** Opening Data supplied block **
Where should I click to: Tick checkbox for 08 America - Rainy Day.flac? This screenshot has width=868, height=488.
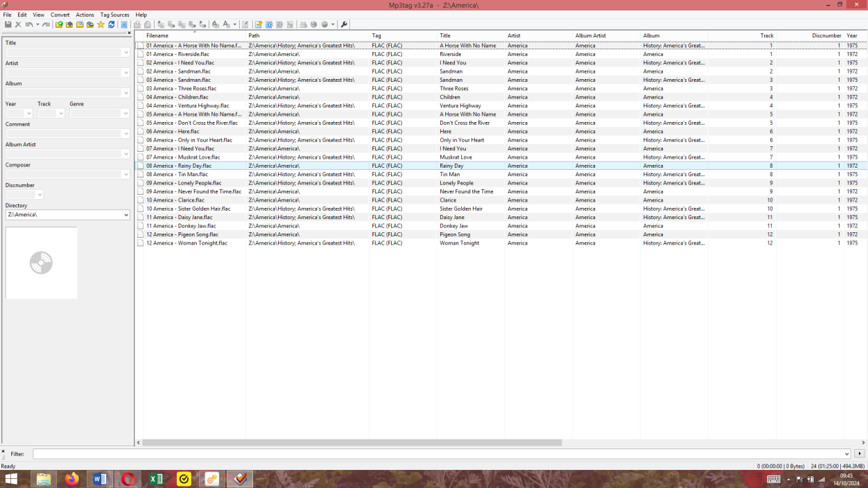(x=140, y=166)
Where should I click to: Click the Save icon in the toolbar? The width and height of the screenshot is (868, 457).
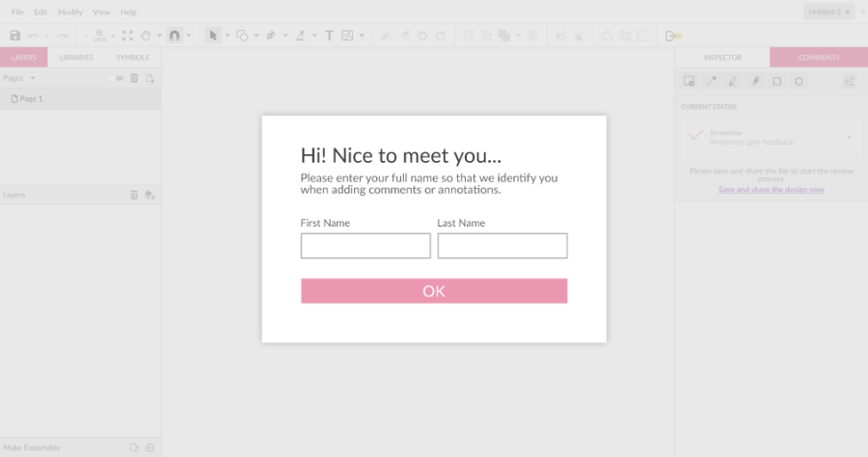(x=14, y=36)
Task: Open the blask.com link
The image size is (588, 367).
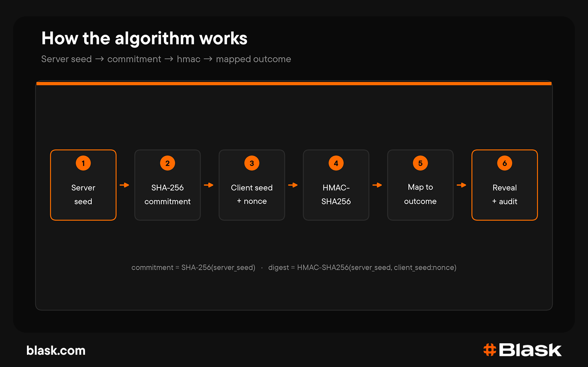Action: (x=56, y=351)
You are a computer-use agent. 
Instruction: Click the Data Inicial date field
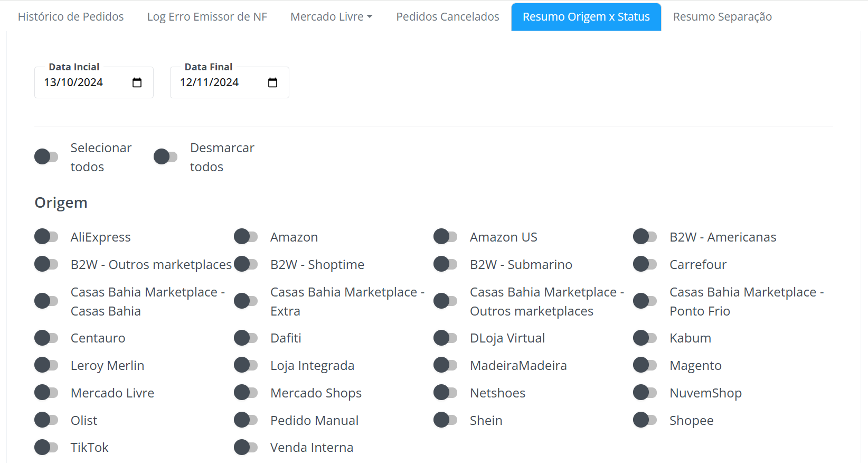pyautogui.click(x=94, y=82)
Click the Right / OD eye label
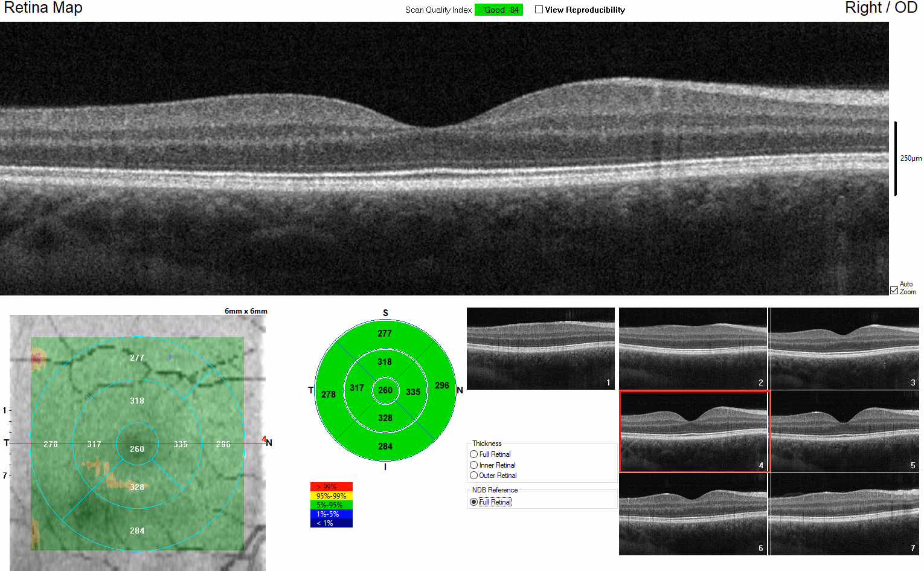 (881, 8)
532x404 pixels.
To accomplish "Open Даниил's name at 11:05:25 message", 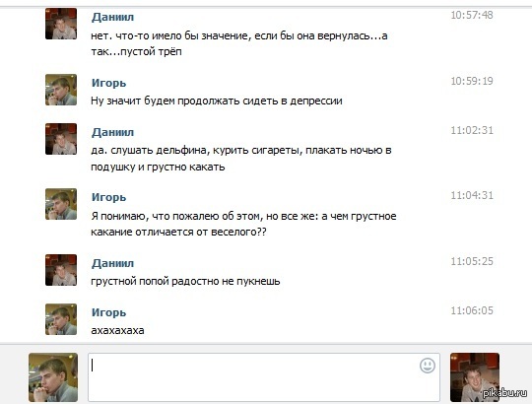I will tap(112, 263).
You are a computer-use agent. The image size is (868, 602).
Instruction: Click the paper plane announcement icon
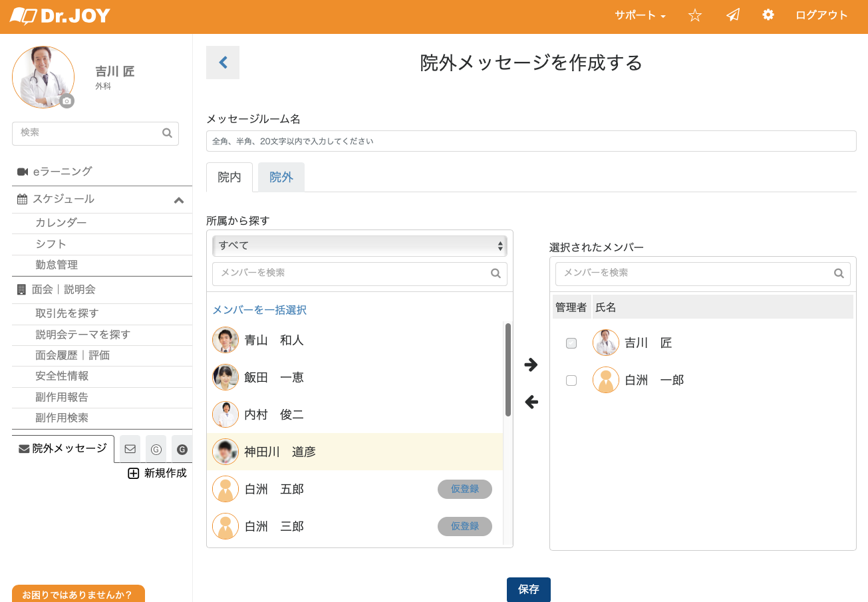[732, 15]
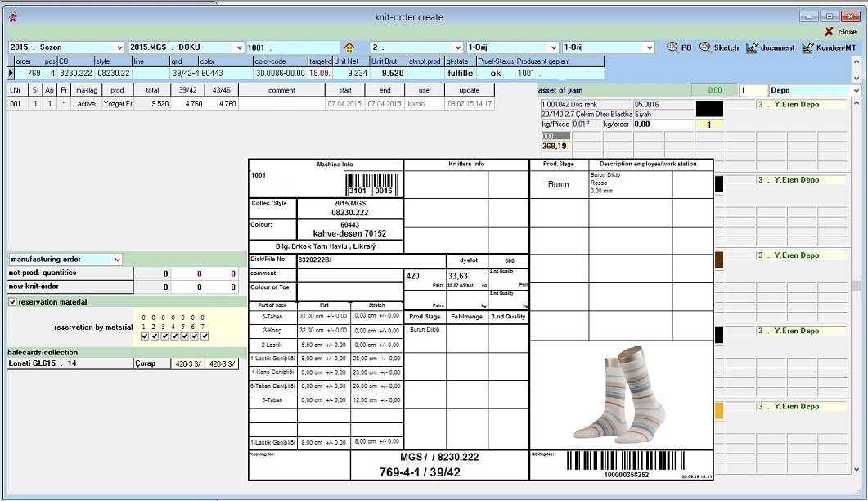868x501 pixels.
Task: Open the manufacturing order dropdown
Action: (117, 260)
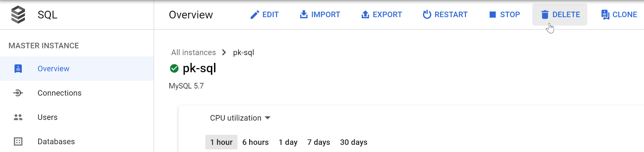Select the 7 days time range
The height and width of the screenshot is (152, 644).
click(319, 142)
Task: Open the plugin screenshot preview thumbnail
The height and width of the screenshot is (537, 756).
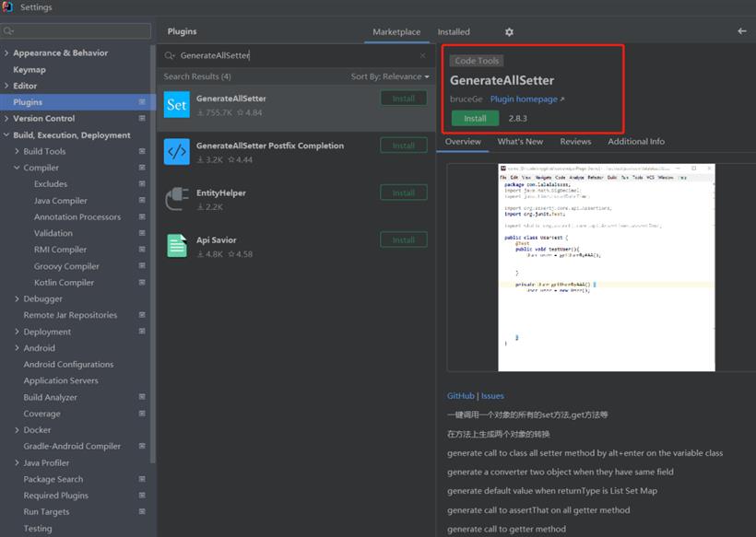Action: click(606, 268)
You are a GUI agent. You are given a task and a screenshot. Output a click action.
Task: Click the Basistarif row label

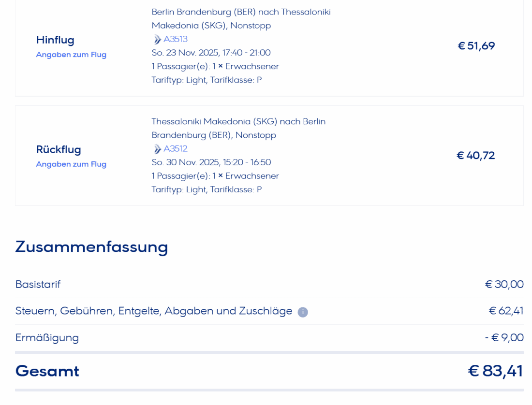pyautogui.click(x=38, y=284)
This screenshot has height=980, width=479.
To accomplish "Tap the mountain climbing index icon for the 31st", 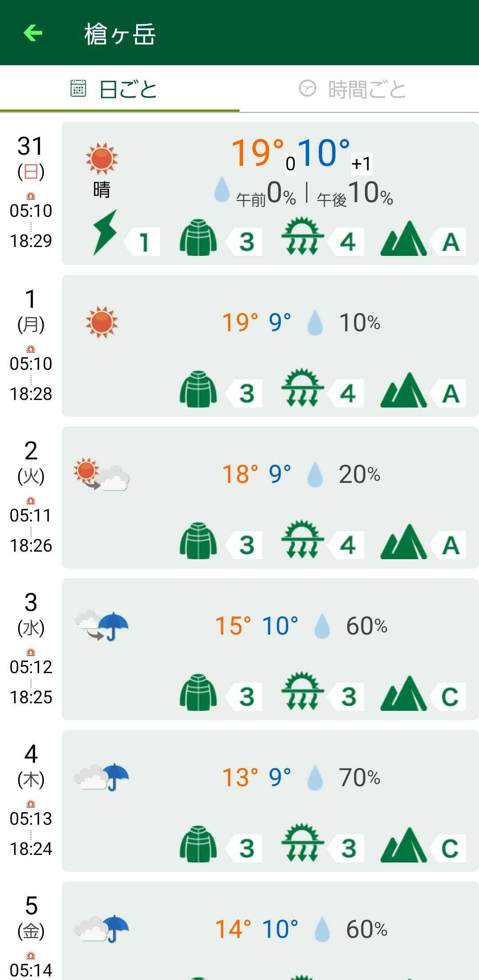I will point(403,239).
** Closing Data supplied block **
## Exercise requirements
The string "computer" shows up in some lines of the listing. Copy each such line.

## Completed exercise
You are a computer-use agent. 
You are a computer-use agent. The image size is (868, 602).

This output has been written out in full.